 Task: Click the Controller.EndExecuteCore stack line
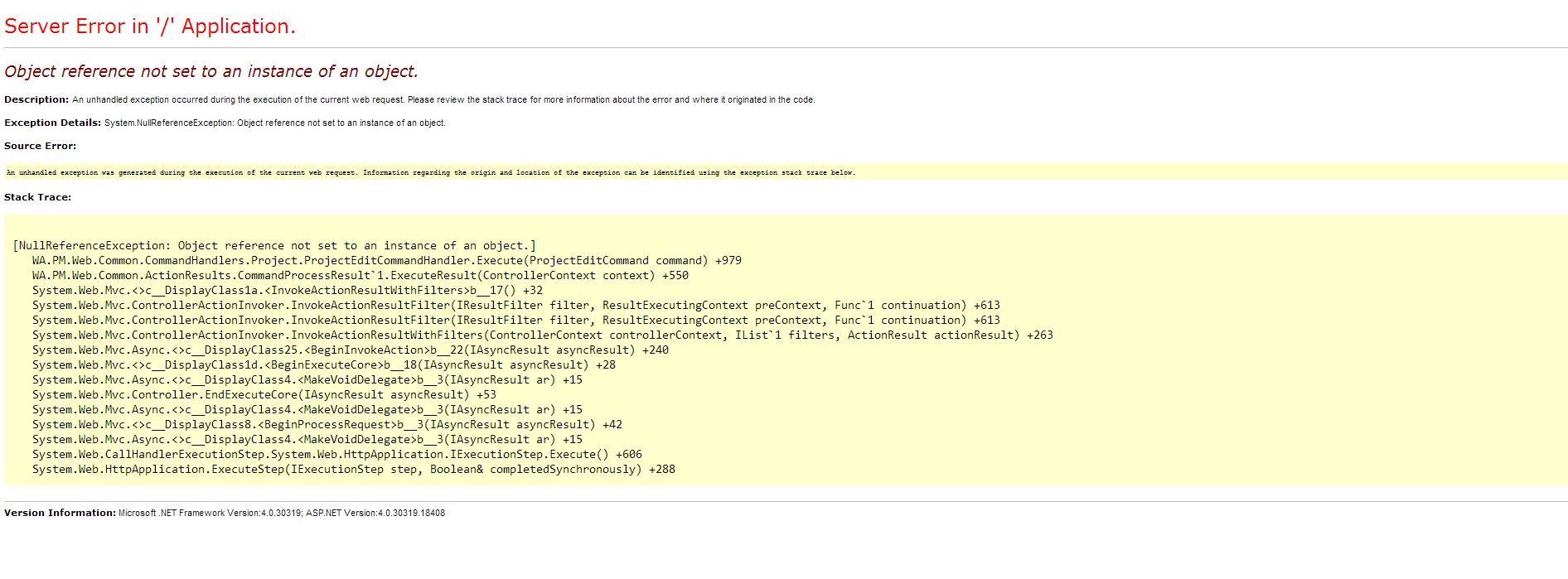264,395
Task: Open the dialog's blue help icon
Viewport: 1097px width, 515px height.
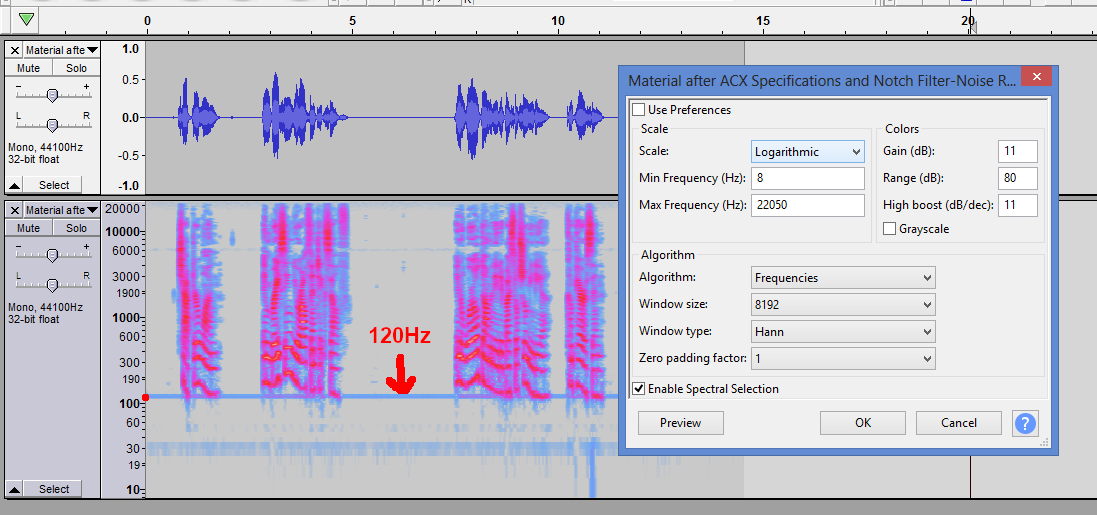Action: [x=1025, y=423]
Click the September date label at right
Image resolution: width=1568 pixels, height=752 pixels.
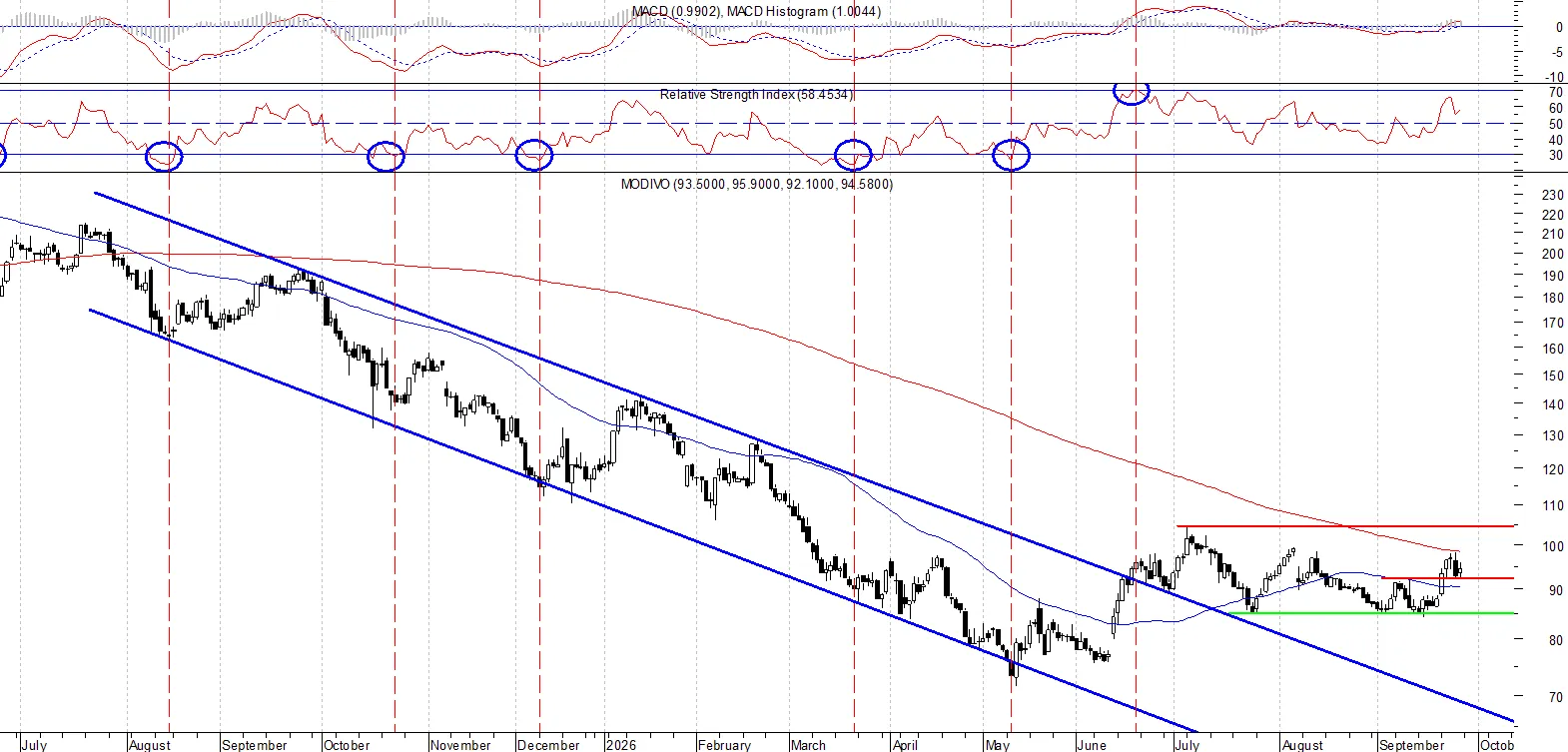[x=1411, y=745]
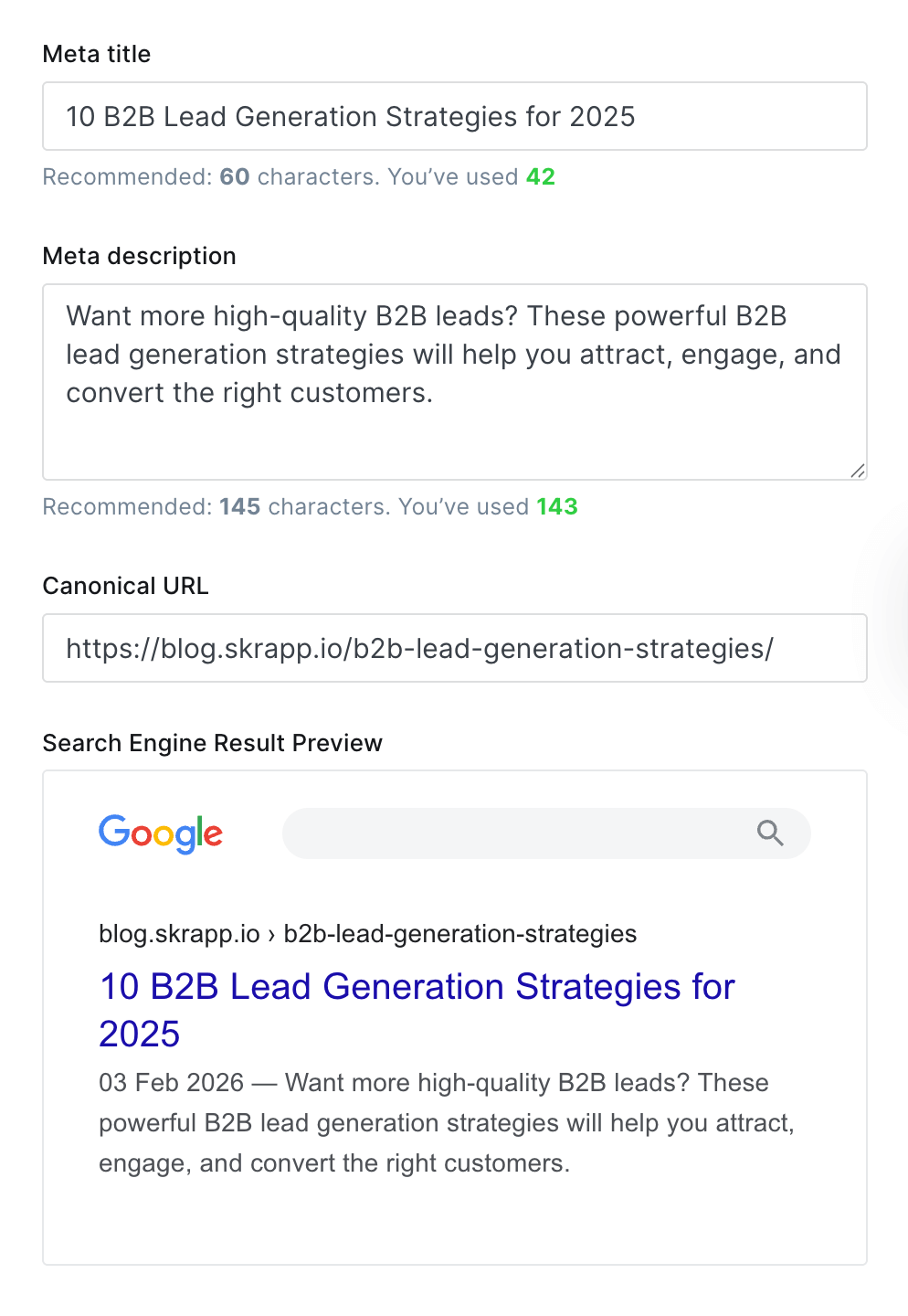Viewport: 908px width, 1316px height.
Task: Select the Meta title input field
Action: (454, 116)
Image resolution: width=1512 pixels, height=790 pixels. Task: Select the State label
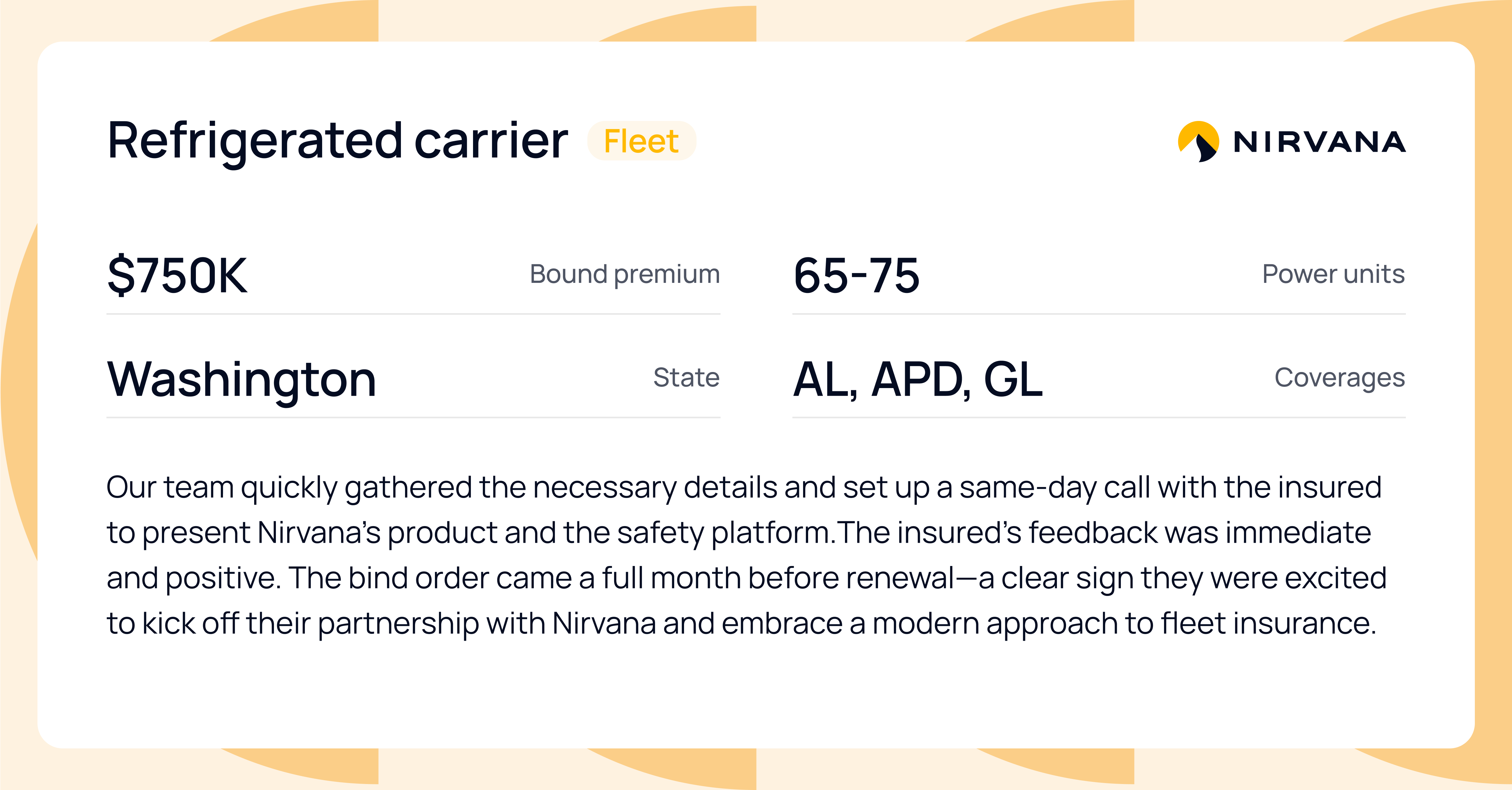[x=686, y=377]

────────────────

Copy out all of the material above word for word, leaving the pictures out.

 Task: Click the Controller.EndExecuteCore stack line
264,395
Task: Open the dialog's blue help icon
Viewport: 1097px width, 515px height.
Action: [x=1025, y=423]
Click the September date label at right
Image resolution: width=1568 pixels, height=752 pixels.
[x=1411, y=745]
Viewport: 908px width, 1316px height.
Task: Select the Meta title input field
Action: (454, 116)
Image resolution: width=1512 pixels, height=790 pixels. Task: Select the State label
[x=686, y=377]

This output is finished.